## [Trecho para leitura]
__________________________________________________

Crônica da Cidade

Viva a democracia

O nosso presidente da República está em campanha aberta e escancarada pelo voto impresso. Já vimos esse filme nos Estados Unidos, ele imita o seu ídolo Trump, que, ao perceber a derrota iminente nas eleições para Biden incentivou a invasão do Capitólio por militantes extremistas.


Não faz o menor sentido a campanha, pois, nos EUA, o voto é impresso e foi acusado por Trump de fraude, sem que apresentasse nenhuma prova. Da mesma maneira, sem apresentar qualquer prova, o nosso presidente alega o inverso: existe fraude por causa do voto eletrônico.

__________________________________________________

## [Dados fornecidos]
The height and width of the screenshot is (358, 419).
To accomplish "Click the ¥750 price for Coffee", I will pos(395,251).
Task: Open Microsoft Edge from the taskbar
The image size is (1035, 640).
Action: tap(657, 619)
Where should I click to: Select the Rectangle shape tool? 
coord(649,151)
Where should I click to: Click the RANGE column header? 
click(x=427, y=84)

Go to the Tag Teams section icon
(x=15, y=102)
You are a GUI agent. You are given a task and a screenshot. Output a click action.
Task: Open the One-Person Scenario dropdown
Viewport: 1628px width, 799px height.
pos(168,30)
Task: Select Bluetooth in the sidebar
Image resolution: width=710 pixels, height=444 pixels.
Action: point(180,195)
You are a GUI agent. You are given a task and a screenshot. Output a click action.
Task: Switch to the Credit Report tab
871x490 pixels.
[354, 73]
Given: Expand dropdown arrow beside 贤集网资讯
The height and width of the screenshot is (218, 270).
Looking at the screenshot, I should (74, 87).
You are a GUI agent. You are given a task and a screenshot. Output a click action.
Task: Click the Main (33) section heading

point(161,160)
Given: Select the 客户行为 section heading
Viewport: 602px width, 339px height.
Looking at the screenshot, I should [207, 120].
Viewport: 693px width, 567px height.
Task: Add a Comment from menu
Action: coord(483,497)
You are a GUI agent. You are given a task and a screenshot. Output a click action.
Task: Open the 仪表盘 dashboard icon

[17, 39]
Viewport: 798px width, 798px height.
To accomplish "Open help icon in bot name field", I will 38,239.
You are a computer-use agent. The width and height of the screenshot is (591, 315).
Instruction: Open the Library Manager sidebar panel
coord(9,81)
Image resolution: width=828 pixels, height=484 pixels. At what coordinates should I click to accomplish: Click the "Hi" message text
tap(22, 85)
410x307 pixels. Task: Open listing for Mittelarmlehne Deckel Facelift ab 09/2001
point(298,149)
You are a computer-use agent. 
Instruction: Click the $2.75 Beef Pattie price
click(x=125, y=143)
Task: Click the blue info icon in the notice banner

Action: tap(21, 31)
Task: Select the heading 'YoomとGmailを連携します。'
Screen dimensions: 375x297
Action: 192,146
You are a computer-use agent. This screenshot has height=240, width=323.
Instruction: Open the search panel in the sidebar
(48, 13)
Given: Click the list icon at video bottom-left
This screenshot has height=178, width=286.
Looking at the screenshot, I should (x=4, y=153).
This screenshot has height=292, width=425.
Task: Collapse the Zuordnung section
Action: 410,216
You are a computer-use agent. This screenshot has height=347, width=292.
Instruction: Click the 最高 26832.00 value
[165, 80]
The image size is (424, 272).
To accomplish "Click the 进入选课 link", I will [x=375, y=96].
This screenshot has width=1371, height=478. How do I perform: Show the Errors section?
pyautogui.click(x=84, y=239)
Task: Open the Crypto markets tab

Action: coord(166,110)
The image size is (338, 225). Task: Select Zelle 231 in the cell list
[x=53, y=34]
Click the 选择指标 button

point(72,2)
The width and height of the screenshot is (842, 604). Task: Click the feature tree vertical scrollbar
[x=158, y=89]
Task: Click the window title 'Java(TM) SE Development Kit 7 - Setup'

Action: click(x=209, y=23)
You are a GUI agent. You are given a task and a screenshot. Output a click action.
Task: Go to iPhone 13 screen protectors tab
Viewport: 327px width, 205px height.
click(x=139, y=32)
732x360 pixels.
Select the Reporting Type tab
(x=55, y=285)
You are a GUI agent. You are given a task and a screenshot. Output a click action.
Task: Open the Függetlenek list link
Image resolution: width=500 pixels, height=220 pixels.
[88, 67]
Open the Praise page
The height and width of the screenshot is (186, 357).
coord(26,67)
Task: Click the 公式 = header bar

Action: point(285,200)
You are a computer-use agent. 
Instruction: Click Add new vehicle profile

__________________________________________________

## [Atividade A]
Traduza para o inglês esta frase da crônica: "Da mesma maneira, sem apresentar qualquer prova, o nosso presidente alega o inverso: existe fraude por causa do voto eletrônico."
## [Atividade B]
Transcreva o trecho da crônica que vai de "O nosso presidente da" até "do voto eletrônico.", incluindo essas palavras.
Os dados não têm relação com a crônica.

## [Resolução escrita A]
Likewise, without presenting any evidence, our president claims the opposite: there is fraud because of electronic voting.

## [Resolução escrita B]
O nosso presidente da República está em campanha aberta e escancarada pelo voto impresso. Já vimos esse filme nos Estados Unidos, ele imita o seu ídolo Trump, que, ao perceber a derrota iminente nas eleições para Biden incentivou a invasão do Capitólio por militantes extremistas.


Não faz o menor sentido a campanha, pois, nos EUA, o voto é impresso e foi acusado por Trump de fraude, sem que apresentasse nenhuma prova. Da mesma maneira, sem apresentar qualquer prova, o nosso presidente alega o inverso: existe fraude por causa do voto eletrônico.